What the task asks => Each line of the records that holds the word "agent" should be copied out.

(Items listed in a dataset)
____________________

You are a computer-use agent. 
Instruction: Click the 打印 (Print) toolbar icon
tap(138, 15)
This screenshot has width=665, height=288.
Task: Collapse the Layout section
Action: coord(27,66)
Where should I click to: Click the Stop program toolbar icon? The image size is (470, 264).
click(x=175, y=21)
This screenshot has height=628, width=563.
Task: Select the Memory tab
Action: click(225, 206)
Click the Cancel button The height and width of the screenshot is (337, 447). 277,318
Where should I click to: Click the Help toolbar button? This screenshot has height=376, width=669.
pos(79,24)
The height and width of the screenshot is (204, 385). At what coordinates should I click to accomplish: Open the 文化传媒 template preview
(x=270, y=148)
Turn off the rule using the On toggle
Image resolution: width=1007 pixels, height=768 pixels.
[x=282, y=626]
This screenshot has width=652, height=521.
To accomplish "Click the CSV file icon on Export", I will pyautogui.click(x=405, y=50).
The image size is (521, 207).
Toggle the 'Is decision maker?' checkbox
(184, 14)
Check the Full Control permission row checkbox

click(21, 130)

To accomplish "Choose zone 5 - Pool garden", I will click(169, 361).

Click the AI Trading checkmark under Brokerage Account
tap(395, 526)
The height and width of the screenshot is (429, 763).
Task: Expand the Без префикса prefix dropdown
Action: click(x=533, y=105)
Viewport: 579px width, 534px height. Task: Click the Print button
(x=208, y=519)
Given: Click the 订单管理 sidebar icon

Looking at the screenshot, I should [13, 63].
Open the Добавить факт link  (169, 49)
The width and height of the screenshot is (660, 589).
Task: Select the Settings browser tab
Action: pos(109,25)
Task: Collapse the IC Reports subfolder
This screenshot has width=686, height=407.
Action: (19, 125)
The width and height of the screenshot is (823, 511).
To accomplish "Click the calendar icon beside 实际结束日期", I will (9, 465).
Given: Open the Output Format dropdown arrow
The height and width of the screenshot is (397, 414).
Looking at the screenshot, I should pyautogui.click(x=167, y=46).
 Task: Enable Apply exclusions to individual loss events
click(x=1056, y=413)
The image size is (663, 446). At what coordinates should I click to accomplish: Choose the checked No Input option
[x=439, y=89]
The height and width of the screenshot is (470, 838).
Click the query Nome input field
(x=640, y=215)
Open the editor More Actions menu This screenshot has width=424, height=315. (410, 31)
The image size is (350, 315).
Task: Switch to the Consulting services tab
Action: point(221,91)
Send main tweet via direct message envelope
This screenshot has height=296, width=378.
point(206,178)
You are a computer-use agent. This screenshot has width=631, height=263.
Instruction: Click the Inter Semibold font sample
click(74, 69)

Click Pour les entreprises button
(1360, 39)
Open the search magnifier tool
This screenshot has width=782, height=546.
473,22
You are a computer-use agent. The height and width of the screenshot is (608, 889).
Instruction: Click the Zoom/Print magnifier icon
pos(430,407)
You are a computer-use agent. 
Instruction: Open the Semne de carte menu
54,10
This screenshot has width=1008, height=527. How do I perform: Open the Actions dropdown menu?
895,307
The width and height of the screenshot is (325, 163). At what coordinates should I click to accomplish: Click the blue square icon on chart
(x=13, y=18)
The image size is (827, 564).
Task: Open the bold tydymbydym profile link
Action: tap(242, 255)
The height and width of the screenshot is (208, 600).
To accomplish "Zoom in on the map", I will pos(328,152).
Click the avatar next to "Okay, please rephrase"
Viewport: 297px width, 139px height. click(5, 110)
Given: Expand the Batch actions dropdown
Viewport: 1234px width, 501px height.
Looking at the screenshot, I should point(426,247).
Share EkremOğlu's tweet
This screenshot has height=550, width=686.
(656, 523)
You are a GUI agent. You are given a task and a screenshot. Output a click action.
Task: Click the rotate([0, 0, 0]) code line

____________________

Answer area =>
You are a computer-use agent. 
You are a computer-use agent. This screenshot has width=631, height=263.
You are a computer-use agent. The height and width of the screenshot is (608, 889).
You are a computer-use agent. 
You are a GUI agent. You are given a task and a screenshot. Output a click action.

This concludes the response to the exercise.